千葉ジェッツはSNSなどファンサービスも多彩なチーム。船橋アリーナは千葉の新たな名所になっている。

選手の個性を尊重し、役割を明確にする。

 自分たちの強み――。

 それがジェッツのキーワードだった。1年を通して、大野は選手たちに問いかけた。自分の得意なことは何なのか。苦手なことは何なのか。

 得意なプレーを見せるときに、アスリートは最も大きな輝きを放つ。それをチームとして追求したからこそ、ジェッツはリーグ有数の個性的なチームになった。

 ポイントガードの富樫は日本人4位タイの1試合13.2点という得点力を備える一方で、平均アシスト数も4(50試合以上出場した選手のなかで3位)など、決定的なパスも出してきた。

 脱サラしてプロになった異色の経歴の持ち主である石井は、3Pの成功率がリーグ2位。キャプテンの小野は197cmという長身ながら、アウトサイドからのシュートを涼しげに決めた。他にも成長著しく日本代表候補に入った原修太や、アグレッシブなプレーでファンの心をつかむ阿部友和もいる。

 チーム最年長の38歳にして、理論派のセンター伊藤俊亮は個性が際立っていた理由をこんな風に語る。

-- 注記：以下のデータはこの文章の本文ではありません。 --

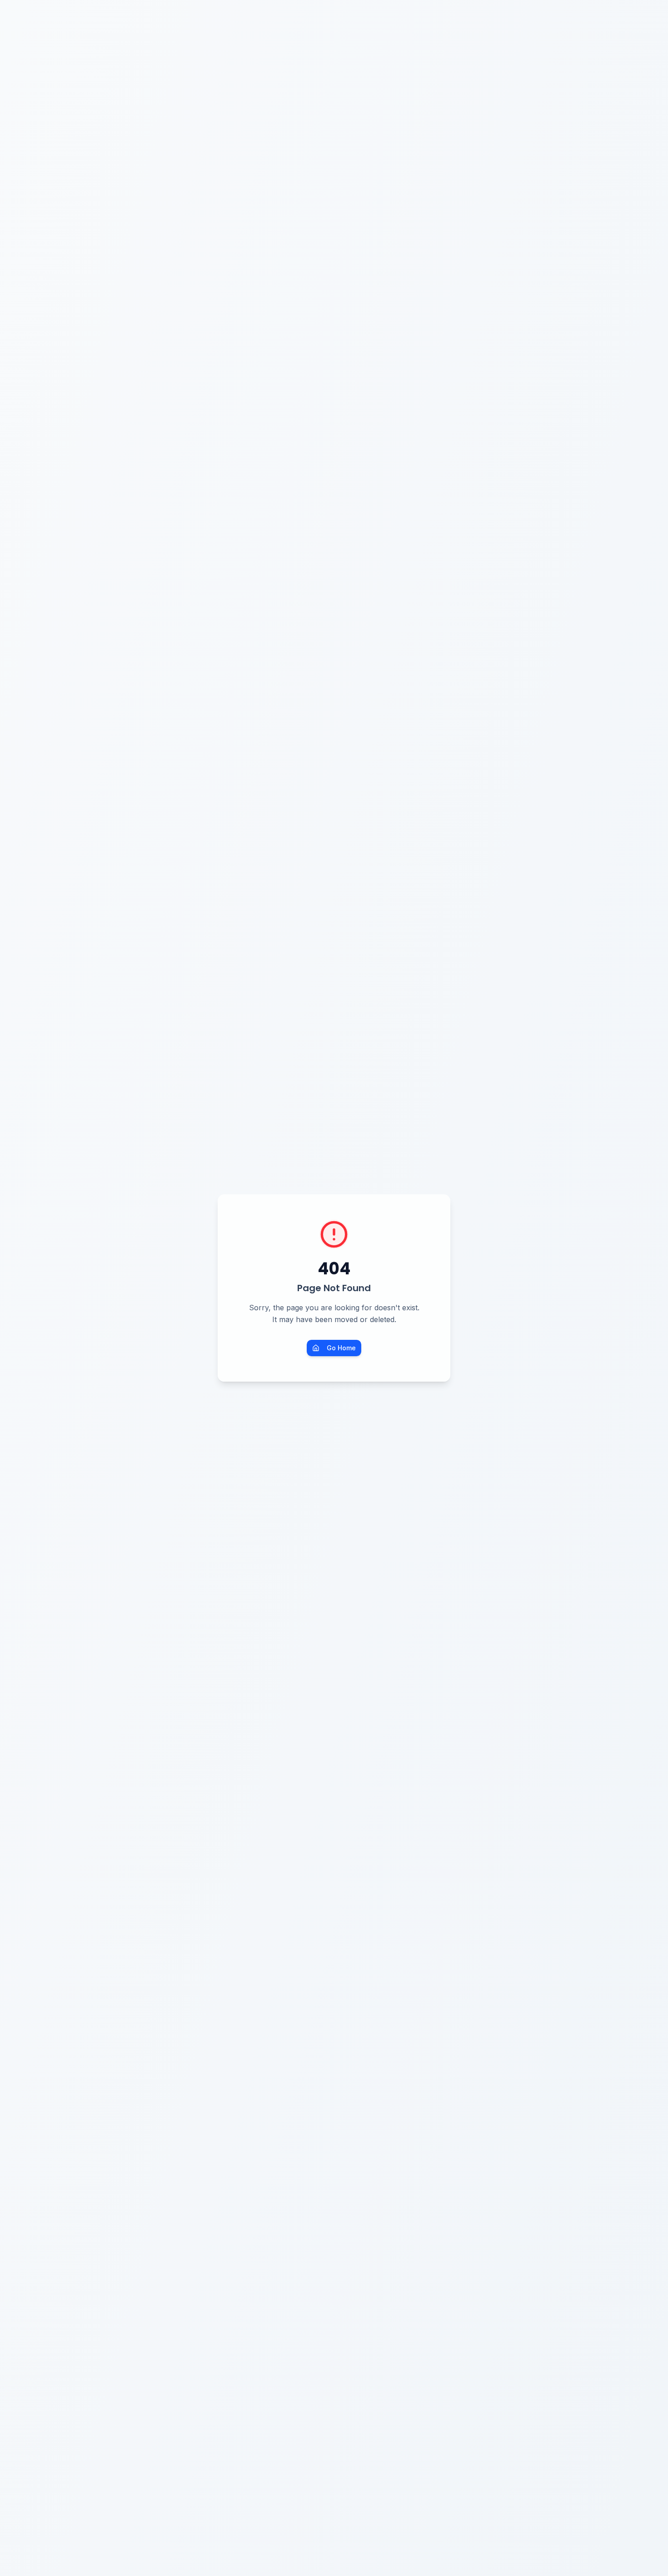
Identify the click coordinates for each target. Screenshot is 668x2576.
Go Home (341, 1348)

「プレーの面では、ヘッドコーチの仕事の振り方が結果に表れているんじゃないかなと思います。それぞれが役割を理解し、頑張る。シーズンの最初から最後まで本当に徹底していましたから。そこは、お客さんにも楽しんでもらえた要因の1つなんじゃないかなと思います」

アメリカ人選手だけが得点するチームにはしたくない。

 指揮官の大野は、選手の特長を引き出そうと考えた狙いを以下のように説明する。

「もちろん助っ人のアメリカ人選手の力もすごく大切なのですが、彼らだけが得点をとって勝つだけのチームにはしたくないと思っていたので。例えば、富樫を活かすのはピック&ロール(スクリーンを使い、スクリーンをかけた選手がゴール方向にターンする形)を使った攻撃ですし、石井にはシュートを打てと言い続けてきました。小野の持っているスキルはスモールフォワードで活きると思っていますし。彼らが活きるようなアーリー・オフェンスも作りました」

 その狙いは成長神話として結実し、選手たちは活き活きと個性を開花させていった。

 では、優勝するためには何が足りなかったのか。

 1つには、各選手の武器が明確なため、相手に対策されやすかったことだ。栃木とのCSでは徹底的に対策を練られ、いつものようなピック&ロールからの攻撃は見られなかったし、リーグ最多の3Pシュートを決めたシューター陣も沈黙した。

 ジェッツが武器を磨けば、当然相手はその特長を消そうとしてくる。これからは、相手の対策を上回る準備が求められることになる。